Joerg Habermeier - stock.adobe.c
GTIA sharing MSP threat intelligence
Organisation keen to get members engaged with its forums to share, track and expose the latest efforts by cyber criminals to underline the managed service provider community
The channel, particularly managed service providers (MSPs), continue to be a target for cyber criminals, and warnings about threats need to be shared between partners.
That is the view of Wayne Selk, head of cyber security programmes at the Global Technology Industry Association (GTIA), who met with members earlier this week at ChannelCon and talked of the importance of engaging with its Information Sharing and Analysis Organization (ISAO).
He said that members could access the ISAO for no additional fee, share information around threats and gain access to intelligence that would improve their business defences.
“We’re dealing with very sensitive information around vulnerabilities, and folks asking questions and sharing some of what they’re seeing,” said Selk, adding that different MSPs could share their experiences, “then the puzzle starts coming together and starts forming what could be a threat against the industry as a whole”.
He said MSPs remained in the crosshairs for criminals because of their position in the wider supply chain. “They – and more importantly, their clients – are targets,” said Selk.
“The challenge for the MSP is that you have the small and medium-sized enterprises or small micro organisations that don’t see themselves as a target.”
He said that as a non-profit organisation championing the channel, the GTIA recognised the need to help educate and protect partners, and has teamed up with various research agencies to furnish members with the latest threat reports.
Trustmark certification
The organisation also provides its Trustmark certification, which enables an MSP to indicate to customers their ability to follow security best practices with the GTIA working with an accredited third party to assess the partner’s capabilities.
“We’ve taken a lot of the global frameworks that exist, from NIST [the National Institute of Standards and Technology], from ISO [the International Organization for Standardization], from privacy, including GDPR [the General Data Protection Regulation], and some of the other privacy frameworks that exist, like in the States and other places, some other security type frameworks from a maturity perspective, and we’ve tailored 177 safeguards specifically for an IT service provider around the world,” said Selk.
“The goal of the Trustmark for folks that are going through is to really help them create a foundational security programme,” he said. “We help them understand policies that they need to have in place, risk management, at least the foundational level of risk management, business risk kind of stuff that they need to put in place.
“Documented procedures, standardised documented procedures, are important, involving the entire organisation from the top to the bottom, left and right, horizontally: whoever owns the business, all the way down to the newest employee, to HR, finance and sales,” said Selk. “Everybody has to be in lockstep.”
Dan Wensley, CEO of the GTIA, said that it was on a membership drive, and that the efforts it had made around security, along with other technology areas including AI, were designed to arm partners with guidance around topics that posed both a risk and opportunity to their businesses.

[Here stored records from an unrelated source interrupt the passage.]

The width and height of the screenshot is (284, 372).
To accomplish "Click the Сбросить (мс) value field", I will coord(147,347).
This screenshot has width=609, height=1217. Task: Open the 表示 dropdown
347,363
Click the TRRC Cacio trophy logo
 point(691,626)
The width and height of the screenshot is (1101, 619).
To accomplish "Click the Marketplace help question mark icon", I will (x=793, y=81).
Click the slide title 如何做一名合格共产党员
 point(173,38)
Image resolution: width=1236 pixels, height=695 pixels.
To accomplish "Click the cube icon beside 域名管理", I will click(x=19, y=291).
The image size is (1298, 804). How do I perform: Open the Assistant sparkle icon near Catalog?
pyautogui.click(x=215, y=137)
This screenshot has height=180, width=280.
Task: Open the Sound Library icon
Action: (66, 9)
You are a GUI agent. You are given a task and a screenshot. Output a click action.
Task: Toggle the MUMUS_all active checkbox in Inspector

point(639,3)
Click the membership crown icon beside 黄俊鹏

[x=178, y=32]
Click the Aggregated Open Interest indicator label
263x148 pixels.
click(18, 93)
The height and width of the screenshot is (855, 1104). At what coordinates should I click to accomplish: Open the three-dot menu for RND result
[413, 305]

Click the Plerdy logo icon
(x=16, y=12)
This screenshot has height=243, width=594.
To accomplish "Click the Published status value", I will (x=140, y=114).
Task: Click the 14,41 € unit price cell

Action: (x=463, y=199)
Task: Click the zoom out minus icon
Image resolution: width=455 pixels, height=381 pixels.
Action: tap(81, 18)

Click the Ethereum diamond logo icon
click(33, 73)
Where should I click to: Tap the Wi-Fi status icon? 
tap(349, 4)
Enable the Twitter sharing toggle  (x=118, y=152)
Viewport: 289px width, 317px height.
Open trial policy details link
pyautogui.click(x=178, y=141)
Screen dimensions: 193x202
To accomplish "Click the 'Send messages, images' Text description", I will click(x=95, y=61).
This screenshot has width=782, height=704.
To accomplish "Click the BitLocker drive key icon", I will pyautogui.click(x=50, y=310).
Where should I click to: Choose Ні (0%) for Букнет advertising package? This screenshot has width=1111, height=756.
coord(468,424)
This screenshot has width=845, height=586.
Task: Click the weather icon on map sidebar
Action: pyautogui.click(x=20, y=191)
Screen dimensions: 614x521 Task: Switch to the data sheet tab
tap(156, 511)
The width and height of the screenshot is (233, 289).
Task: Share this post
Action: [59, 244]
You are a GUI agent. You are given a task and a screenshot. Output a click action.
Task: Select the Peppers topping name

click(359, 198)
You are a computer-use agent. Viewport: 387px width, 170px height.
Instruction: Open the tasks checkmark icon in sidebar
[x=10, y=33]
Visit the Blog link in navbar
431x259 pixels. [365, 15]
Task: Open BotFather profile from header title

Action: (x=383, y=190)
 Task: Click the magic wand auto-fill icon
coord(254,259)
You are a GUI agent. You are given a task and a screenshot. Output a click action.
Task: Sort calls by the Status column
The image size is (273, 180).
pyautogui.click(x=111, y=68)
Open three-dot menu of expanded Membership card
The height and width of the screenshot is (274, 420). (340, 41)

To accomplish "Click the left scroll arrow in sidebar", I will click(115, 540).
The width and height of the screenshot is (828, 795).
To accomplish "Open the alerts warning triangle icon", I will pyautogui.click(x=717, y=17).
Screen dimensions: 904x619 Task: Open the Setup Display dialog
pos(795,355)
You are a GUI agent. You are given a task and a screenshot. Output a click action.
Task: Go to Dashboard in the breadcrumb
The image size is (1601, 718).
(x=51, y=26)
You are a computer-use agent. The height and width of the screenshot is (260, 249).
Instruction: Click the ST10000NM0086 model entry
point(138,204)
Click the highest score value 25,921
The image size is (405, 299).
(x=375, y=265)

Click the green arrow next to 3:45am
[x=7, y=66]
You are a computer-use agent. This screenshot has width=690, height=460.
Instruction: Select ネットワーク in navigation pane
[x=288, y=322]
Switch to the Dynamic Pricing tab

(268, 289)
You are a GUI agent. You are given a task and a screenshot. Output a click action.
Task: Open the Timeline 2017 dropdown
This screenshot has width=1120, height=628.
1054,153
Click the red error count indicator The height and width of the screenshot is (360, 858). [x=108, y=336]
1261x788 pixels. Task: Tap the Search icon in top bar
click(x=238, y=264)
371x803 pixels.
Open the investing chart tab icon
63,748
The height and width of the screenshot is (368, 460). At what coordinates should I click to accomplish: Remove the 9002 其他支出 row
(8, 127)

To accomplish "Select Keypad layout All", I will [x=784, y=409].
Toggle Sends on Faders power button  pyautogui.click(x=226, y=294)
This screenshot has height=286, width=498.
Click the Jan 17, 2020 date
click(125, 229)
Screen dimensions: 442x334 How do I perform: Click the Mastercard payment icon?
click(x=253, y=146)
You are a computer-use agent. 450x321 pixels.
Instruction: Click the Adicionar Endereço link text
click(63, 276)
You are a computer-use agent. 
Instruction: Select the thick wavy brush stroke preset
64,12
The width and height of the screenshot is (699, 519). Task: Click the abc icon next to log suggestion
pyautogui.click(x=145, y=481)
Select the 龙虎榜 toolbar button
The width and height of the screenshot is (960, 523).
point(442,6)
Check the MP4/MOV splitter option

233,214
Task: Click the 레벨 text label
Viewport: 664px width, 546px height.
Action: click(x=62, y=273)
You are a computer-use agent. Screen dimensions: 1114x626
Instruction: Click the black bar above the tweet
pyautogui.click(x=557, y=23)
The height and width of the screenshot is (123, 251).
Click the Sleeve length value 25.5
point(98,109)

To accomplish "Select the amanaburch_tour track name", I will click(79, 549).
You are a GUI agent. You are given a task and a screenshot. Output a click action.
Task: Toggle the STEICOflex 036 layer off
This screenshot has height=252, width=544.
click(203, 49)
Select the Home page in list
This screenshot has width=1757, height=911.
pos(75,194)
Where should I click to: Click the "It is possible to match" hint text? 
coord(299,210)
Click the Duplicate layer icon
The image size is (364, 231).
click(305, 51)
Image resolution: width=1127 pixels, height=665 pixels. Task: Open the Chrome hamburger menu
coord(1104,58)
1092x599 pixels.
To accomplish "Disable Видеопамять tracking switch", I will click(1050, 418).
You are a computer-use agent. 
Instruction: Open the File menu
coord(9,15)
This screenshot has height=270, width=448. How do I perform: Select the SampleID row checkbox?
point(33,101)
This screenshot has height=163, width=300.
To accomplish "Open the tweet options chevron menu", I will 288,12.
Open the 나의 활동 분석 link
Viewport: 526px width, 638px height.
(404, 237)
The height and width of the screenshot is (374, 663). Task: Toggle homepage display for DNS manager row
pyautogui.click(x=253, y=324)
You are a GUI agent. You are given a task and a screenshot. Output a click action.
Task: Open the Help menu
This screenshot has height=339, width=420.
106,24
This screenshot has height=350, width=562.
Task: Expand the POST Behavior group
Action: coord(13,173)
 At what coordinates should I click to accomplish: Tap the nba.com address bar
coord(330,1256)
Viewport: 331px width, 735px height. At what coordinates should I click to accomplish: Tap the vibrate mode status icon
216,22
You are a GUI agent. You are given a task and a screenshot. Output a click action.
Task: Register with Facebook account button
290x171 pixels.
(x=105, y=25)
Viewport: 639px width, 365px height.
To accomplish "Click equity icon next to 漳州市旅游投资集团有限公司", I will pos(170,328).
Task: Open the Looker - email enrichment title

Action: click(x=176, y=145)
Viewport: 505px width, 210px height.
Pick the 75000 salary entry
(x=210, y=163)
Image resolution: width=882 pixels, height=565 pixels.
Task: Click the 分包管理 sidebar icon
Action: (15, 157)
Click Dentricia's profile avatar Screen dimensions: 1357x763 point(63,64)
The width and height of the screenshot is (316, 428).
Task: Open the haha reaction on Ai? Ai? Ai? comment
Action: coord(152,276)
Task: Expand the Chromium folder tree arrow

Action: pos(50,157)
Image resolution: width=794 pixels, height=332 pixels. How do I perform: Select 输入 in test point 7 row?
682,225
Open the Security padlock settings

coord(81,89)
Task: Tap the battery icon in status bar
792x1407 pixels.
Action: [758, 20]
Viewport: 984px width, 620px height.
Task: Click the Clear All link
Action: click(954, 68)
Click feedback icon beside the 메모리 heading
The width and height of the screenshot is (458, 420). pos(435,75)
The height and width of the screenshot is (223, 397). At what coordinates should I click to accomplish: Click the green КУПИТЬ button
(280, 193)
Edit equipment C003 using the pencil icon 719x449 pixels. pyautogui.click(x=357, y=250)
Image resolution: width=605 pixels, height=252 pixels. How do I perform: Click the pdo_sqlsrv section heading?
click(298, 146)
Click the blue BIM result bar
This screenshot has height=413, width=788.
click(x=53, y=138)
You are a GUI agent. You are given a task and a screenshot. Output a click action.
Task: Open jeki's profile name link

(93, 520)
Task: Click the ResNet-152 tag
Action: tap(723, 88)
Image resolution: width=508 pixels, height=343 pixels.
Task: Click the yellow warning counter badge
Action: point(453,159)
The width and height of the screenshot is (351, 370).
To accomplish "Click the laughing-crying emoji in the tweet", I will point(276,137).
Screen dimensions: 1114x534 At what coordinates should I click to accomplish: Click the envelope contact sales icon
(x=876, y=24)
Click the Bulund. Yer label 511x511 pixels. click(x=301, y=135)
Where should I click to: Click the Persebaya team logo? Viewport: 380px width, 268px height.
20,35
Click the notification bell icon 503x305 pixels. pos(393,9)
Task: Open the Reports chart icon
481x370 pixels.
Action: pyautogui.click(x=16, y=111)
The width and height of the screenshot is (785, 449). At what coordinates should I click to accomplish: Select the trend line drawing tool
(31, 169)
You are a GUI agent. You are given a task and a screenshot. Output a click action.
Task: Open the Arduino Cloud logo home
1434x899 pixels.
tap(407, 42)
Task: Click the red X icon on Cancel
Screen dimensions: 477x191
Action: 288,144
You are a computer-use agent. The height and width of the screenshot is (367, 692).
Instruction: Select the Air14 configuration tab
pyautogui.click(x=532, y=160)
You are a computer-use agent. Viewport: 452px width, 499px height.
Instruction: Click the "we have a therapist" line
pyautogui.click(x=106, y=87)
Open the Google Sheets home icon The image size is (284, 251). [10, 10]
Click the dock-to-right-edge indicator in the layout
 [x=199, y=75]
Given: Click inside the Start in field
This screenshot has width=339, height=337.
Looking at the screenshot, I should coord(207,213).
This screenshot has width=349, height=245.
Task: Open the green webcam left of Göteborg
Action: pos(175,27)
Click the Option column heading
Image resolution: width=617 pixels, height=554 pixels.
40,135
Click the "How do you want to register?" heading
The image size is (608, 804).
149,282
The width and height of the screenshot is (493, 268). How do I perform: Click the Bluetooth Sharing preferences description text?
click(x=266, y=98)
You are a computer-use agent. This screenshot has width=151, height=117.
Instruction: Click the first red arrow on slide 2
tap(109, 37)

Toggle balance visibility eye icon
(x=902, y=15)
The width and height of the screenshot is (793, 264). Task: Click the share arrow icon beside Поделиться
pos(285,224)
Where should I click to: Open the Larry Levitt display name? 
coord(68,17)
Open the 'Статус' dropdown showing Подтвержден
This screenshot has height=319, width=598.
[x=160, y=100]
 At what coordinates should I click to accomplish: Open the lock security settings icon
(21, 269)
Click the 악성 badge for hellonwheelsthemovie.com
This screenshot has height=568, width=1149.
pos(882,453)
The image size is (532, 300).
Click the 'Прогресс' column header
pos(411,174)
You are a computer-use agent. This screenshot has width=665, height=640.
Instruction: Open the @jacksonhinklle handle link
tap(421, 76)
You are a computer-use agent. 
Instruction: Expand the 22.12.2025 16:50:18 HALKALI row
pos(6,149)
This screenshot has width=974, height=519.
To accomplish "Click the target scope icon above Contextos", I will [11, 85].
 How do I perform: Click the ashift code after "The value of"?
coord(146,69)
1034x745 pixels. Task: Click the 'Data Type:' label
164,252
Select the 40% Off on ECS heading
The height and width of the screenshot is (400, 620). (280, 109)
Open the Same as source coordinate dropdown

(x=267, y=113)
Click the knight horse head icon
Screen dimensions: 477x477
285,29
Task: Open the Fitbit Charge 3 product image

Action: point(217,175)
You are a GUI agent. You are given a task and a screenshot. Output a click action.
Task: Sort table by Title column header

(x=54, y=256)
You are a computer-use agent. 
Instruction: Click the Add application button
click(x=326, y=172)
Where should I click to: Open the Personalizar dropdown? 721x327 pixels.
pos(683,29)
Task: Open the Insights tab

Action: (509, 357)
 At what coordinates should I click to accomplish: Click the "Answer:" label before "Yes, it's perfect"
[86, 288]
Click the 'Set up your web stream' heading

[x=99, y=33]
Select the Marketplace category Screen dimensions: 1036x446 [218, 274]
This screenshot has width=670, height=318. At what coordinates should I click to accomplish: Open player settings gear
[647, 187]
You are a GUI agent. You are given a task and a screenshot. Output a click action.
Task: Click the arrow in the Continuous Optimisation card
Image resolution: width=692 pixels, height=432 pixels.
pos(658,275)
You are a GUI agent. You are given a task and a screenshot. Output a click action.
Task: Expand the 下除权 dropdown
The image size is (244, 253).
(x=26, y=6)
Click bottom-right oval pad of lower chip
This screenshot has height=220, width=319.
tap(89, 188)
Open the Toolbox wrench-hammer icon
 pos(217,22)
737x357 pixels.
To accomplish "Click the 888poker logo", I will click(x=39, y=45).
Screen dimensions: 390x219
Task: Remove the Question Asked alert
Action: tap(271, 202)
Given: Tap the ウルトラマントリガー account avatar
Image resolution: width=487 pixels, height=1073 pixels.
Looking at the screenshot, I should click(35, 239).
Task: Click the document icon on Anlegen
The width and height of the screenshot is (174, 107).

He said that as well as increasing the number of partners it worked with, the organisation was acutely aware it had to encourage more interaction with features, including the ISAO.
“We’ve really looked at more value for more members to increase the value to current members, as well as increase the number of members globally,” said Wensley. “Growth is a key theme, both geographically as well as the number of IT service providers and overall members around the globe. The other [theme] is to increase the utilisation of the assets and the exposure of the assets and resources that we provide.”